Stacy pushed off the wall with gentle expertise, sending herself in a slow flight to the second bag. She caught it as she passed. The mass of the bag slowed her. As the far wall approached, she extended a boot and stopped herself.

Gripping the bag’s zipper, she pulled it downward. As the top of the survivor’s head became visible, the zipper stuck. The mop of thick, pale-blonde hair reminded her of Leif, whom she hadn’t seen in some time. As she fished the bunched fabric from the zipper track, she thought of how, over the years, Leif had grown distant from her, their lives diverging. After he’d met Sarah, they hardly spoke. She yanked on the zipper, but it wouldn’t come free. Taking her knife from her hip, she cut into the side of the bag’s fabric. When Leif had married she hadn’t gone to the wedding, and he’d called her sounding hurt, and she’d been a bit… not rude… but quiet. Not talkative. He must have assumed she wanted nothing to do with him, but her silence came from not wanting to acknowledge how she truly felt.

Freeing the zipper, she pulled it down, exposing Leif’s face. For a moment, she thought she’d become delusional. When his eyes met hers, she saw grief in them. A chilling understanding overtook her. The last time she’d talked with Jeffrey he’d told her that Leif had been stationed with his wife. She hadn’t known where… only stationed with his wife.

Only two survivors.

“Sarah?” she said to him, and his chin pulled tight as he closed his eyes.

“O.C.” she heard Marco say.

“Give me a minute, Marco.”

“I would, but you got a
comm from Admiral Cantwell.”

“What?” She looked toward the cockpit. “Admiral Cantwell’s retired.”

“Apparently not anymore.”

She turned back to Leif. “Are you hurt?”

“What are the odds that it should be you?” He said with a wan smile.

“Just dumb luck I guess.”

In his hollow eyes, she saw the need to let what he’d been through be left alone.

“Horace, evaluate this man.” She touched the side of Leif’s face. “I’ve got to take care of this. I’ll be close, okay?”

He didn’t appear to care.

Kicking off the wall, she floated to the communications console.

“I’m at the console.”

Marco said, “He wants a private channel.”

Letting out a frustrated breath, she kicked off again, found her helmet, and pulled it on.

“I’m ready.”

“Aye O.C.,” Marco said, his voice now close in her ears as if he was sitting behind her, “I’m patching him through.”

The connection clicked, and Sam Cantwell’s aged voice asked, “Commander?”

“Yes sir, this is Commander Zack, Special Warfare.”

“Do you have the survivors?”

“Affirmative, sir. Two.”

“Are identities confirmed?”

In that moment, she understood; the old dogs of the war had been brought back, Cantwell from retirement and Holt from the wrecking yard. Cantwell was confirming if Holt’s son was dead or alive and Jeffrey was in the room with him.

“We have two men, one yet unidentified. The other is confirmed to be Leif Holt.”

“How is he?”

“He appears to be uninjured, but that’s only my assessment.

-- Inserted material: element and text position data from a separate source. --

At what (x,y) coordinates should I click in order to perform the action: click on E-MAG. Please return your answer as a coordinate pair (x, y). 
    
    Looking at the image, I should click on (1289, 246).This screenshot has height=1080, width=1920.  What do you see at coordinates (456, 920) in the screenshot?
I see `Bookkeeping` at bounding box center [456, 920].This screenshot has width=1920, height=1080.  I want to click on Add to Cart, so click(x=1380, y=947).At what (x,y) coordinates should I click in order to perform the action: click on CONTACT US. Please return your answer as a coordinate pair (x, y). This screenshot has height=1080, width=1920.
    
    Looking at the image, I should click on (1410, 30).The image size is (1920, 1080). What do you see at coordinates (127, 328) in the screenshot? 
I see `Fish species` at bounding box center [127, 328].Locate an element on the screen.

The medic has yet to finish her evaluation.”

“Understood…”

In the following silence Stacy was unsure what to say so remained silent.

“Tell your team they’ve done well. Contact me immediately if any changes occur.”

“Tell Jeffrey I’m sorry about Sarah.”

“Understood. Thank you Commander.”

The speakers clicked. Pulling her helmet off, she looked to the survivors being attended by X, Horace and Jacqueline. The unidentified man was still unconscious, but looking far healthier than the half-dead face they’d first found. Leif looked healthy, but in his eyes she saw darkness. When her father had been murdered, she went through hell privately. No matter how much Jeffrey had tried to help her, she’d never fully opened up about it. She saw the same closed-off grief in Leif’s eyes now.